UNGG炉
UNGG炉はフランスで設計・開発された発電用原子炉である。天然ウランの金属燃料を使用する黒鉛減速・炭酸ガス冷却炉であり、名称はフランス語のUranium Naturel (天然ウラン)・Graphite (黒鉛)・Gaz (ガス) の頭文字を取ったものである。フランスの第1世代原子力発電所はいずれもUNGG炉を採用しており、その他スペインのバンデリョス原子力発電所1号機にも採用された。合計10基が建設されたが、主に運転員の人件費などの経済的な理由により1994年末までにいずれも運転を終了した。
UNGG炉はガス冷却炉 (GCR)としてはマグノックス炉と並んで主流だった方式で、英語文献では単にGCRとされたり、場合によってはマグノックス炉と書かれることもあった。しかし、UNGG炉はイギリスで開発されたマグノックス炉とは独立かつ並行に開発されたもので、要求条件が似通っていただけに過ぎない。マルクール原子力地区に設置された最初のUNGG炉では燃料チャネルは横置きで、封じ込め構造はコンクリート製であった。シノン原子力発電所A1号機では燃料チャネルは縦置きになり、マグノックス炉と同様に鋼製圧力容器に収められた。
============================================================
◆ 指示 1: UNGG炉についての本文のうち、「UNGG炉はガス冷却炉 (G」から「に鋼製圧力容器に収められた。」までをすべて、一字も変えずに書き写しなさい。
◆ 指示 2: UNGG炉についての本文によれば、UNGG炉が1994年末までにすべて運転を終了したのは主にどのような理由によるか。
ここからの一覧は、本文とは別の資料である。

◆ 提供資料:
============================================================
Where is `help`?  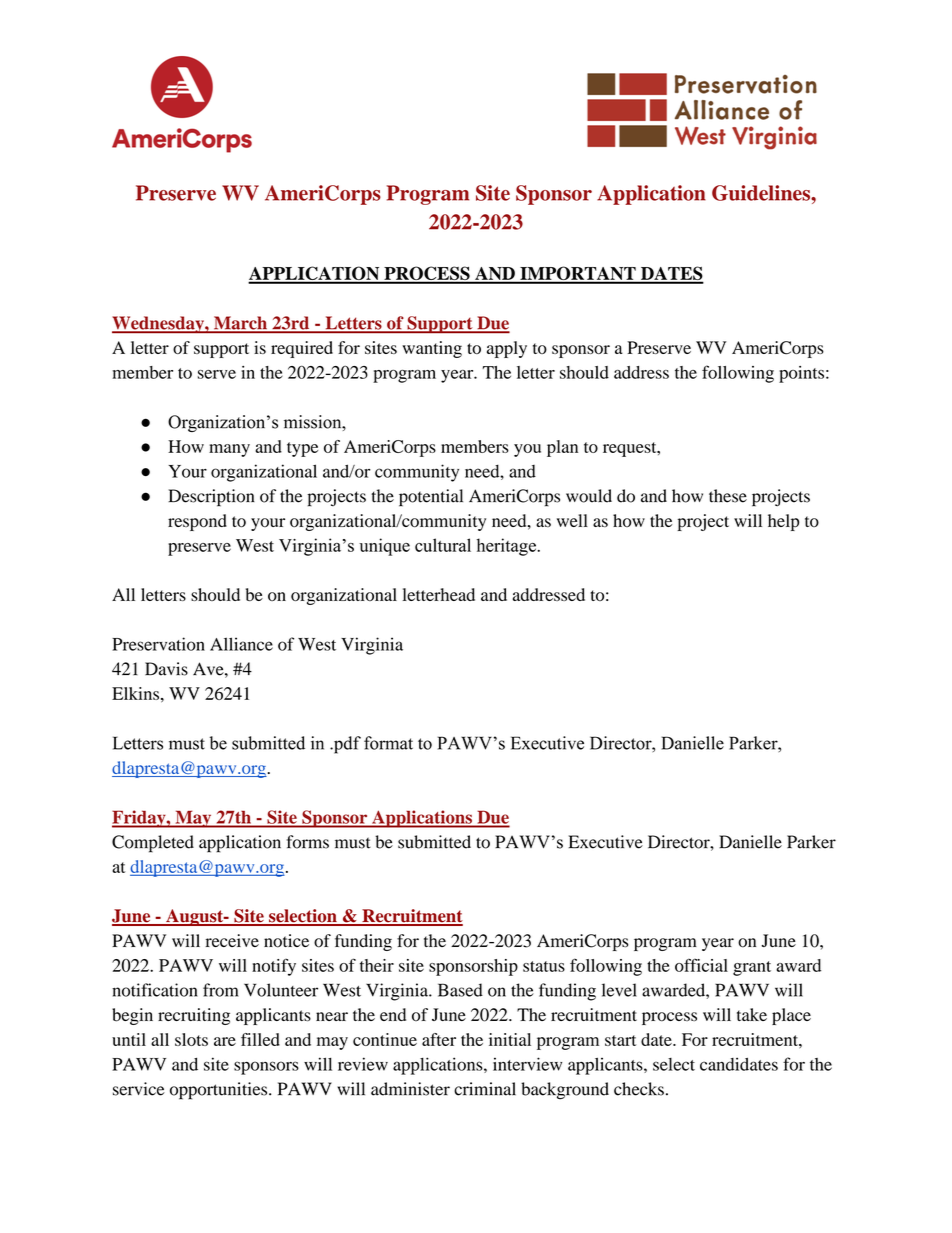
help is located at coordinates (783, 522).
============================================================
◆ 解答 1:
UNGG炉はガス冷却炉 (GCR)としてはマグノックス炉と並んで主流だった方式で、英語文献では単にGCRとされたり、場合によってはマグノックス炉と書かれることもあった。しかし、UNGG炉はイギリスで開発されたマグノックス炉とは独立かつ並行に開発されたもので、要求条件が似通っていただけに過ぎない。マルクール原子力地区に設置された最初のUNGG炉では燃料チャネルは横置きで、封じ込め構造はコンクリート製であった。シノン原子力発電所A1号機では燃料チャネルは縦置きになり、マグノックス炉と同様に鋼製圧力容器に収められた。

◆ 解答 2: 主に運転員の人件費などの経済的な理由による。